• [YOUR OBJECTIVE]: The data must be returned in full, with no character altered.
EXERCISE MATERIAL START
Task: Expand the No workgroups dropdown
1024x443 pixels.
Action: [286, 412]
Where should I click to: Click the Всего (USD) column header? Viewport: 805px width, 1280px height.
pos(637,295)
EXERCISE MATERIAL END
• [RESULT OF THIS EXERCISE]:
Task: Expand the No workgroups dropdown
1024x443 pixels.
Action: [286, 412]
Where should I click to: Click the Всего (USD) column header? Viewport: 805px width, 1280px height.
pos(637,295)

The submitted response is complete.